You're right,
binary logic is not able to express the sentence This is a lie. The binary logic is the simplest logic and works with logical operators and True/False values. There are other more powerful logic systems that can work better with meaning (semantics) of natural language.
Here, we don't know what insufficiency means. What should we prove here? Insufficiency for what? But it's possible to say that we can't express This is a lie in binary logic.
To be able to express it we have to use more powerful logic systems like intensional logic that are able to express propositional attitudes and other pretty constructs of natural language.
Though, I think that This is a lie is unexpressable in intensional logic too.
We have to analyze the sentence meaning (semantics) first. Usually the word this has a semantical pragmatic function (depending on context where the sentence is spoken or written).
I would first think about the concept lie.

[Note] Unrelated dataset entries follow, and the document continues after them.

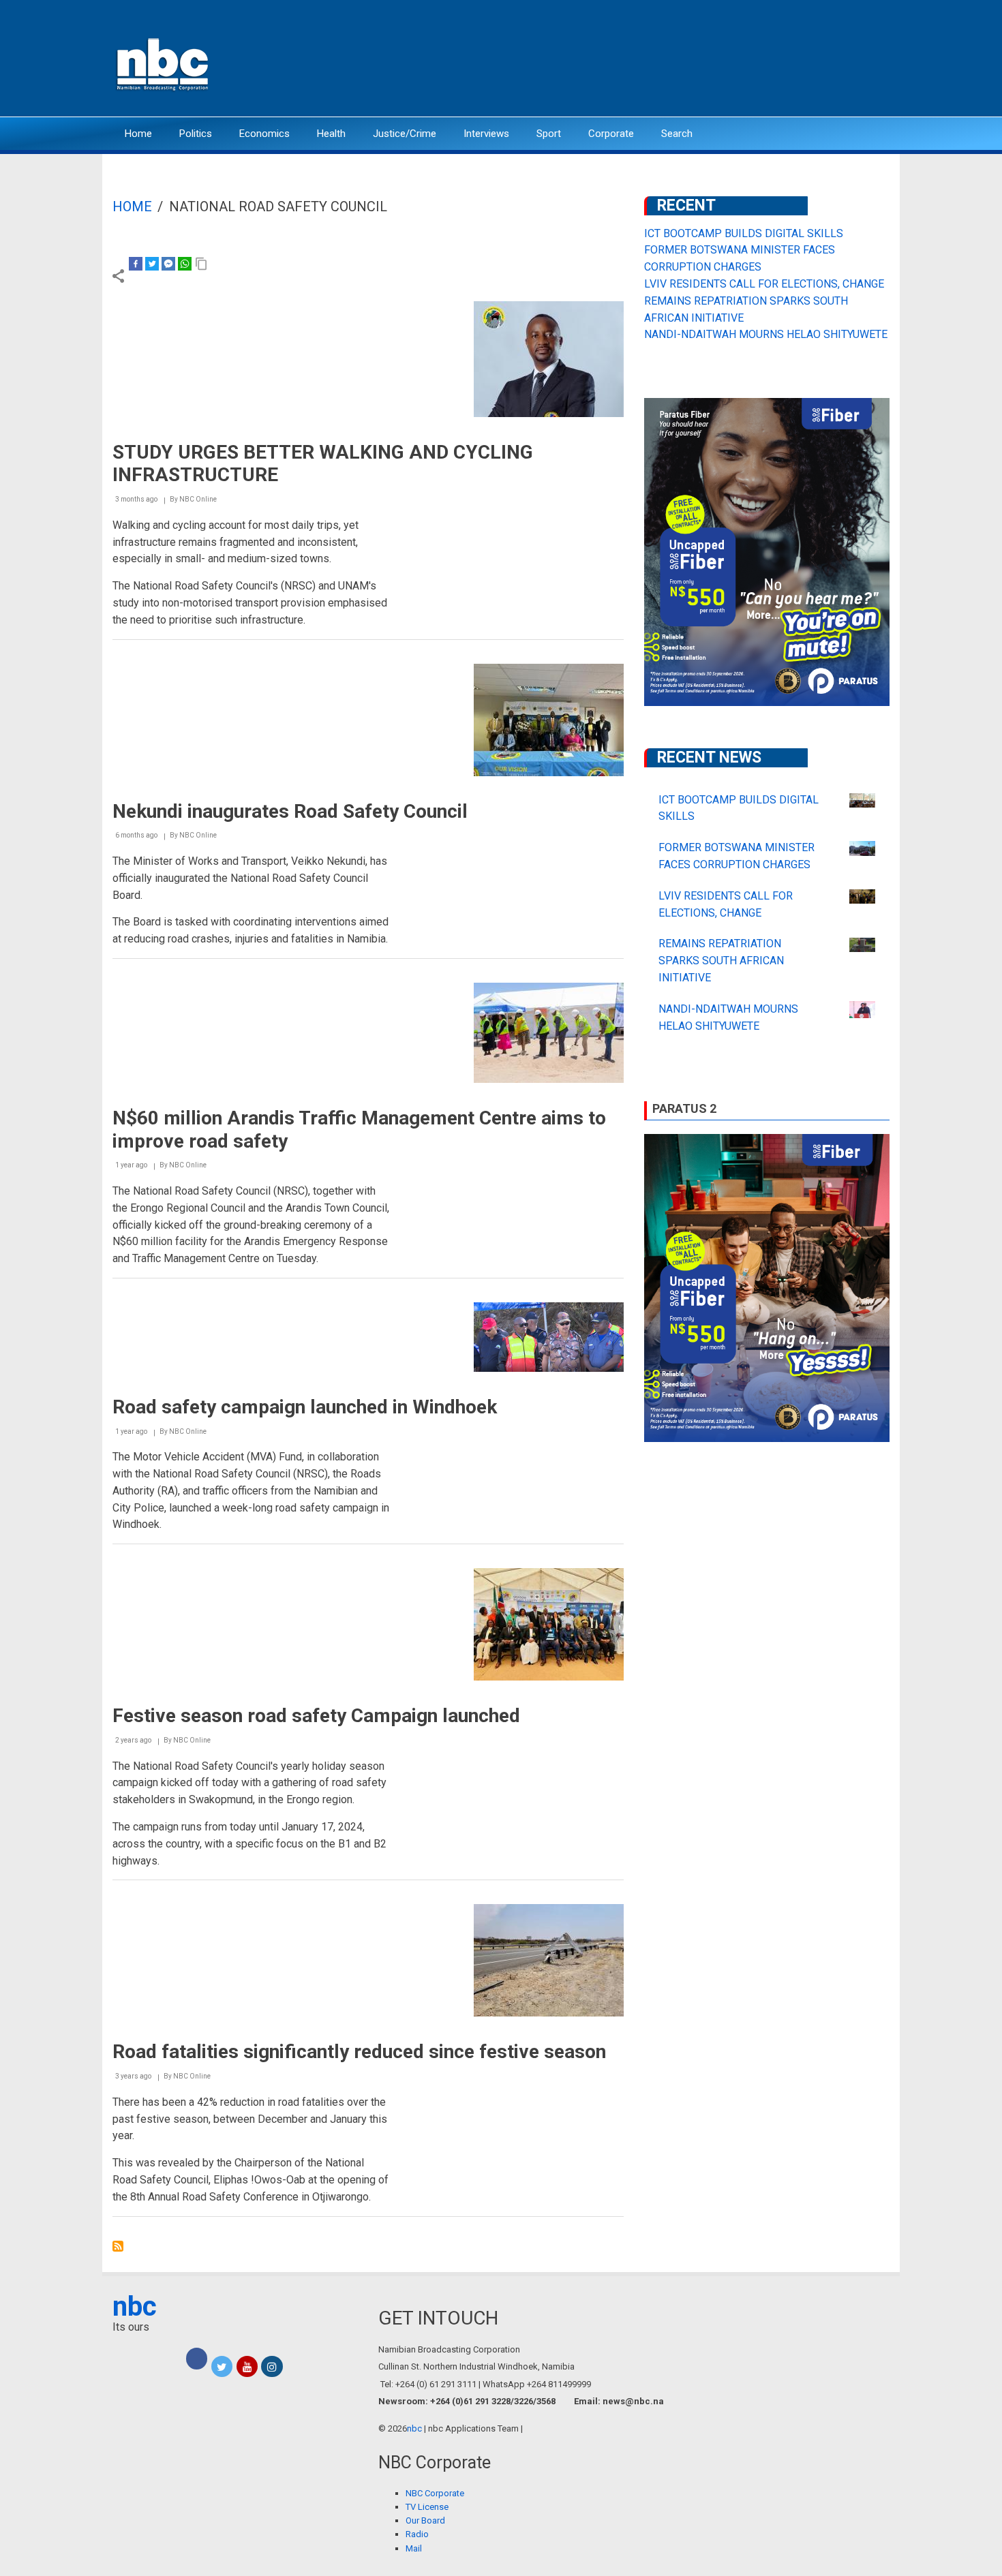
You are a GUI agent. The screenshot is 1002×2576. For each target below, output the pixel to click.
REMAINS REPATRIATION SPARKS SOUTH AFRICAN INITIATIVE (721, 960)
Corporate (611, 133)
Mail (414, 2548)
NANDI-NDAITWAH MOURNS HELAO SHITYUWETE (765, 334)
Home (138, 133)
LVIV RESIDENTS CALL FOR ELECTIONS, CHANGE (764, 283)
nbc (134, 2306)
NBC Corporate (435, 2493)
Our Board (425, 2520)
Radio (417, 2534)
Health (331, 133)
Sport (548, 133)
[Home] (163, 63)
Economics (264, 133)
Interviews (486, 133)
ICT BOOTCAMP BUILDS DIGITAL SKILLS (743, 233)
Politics (195, 133)
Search (677, 133)
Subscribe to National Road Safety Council (117, 2246)
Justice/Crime (404, 133)
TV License (427, 2507)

You can see that lie is a predicate on proposition. Proposition in intensional logic is a function depending on possible world and time. The concept of possible world is quite complex so assume you have only time function of type (time -> boolean).
example: At this moment (7.7.2012 07:07) these propositions hold
Peter asserts that Charles is slim.
Charles is fat
We can easily derive (reason) that "Charles is slim." is a lie. You can see that the meaning of lie is a predicate on tuple (proposition, time moment).
This is a lie can't be applied to this time moment because in this predicate is missing an argument (proposition).
You can see that sentence this is a lie is pure nonsense because the sentence is "functionally incorrect", you can't express it unambiguously in type theory.
The meaning (our understanding) would look like 1 or 2:
- lie(this, 7.7.2012 07:07).
But this has only pragmatic function.
- lie(lie(lie(...(...(...never ending story))), 7.7.2012 07:07), 7.7.2012 07:07).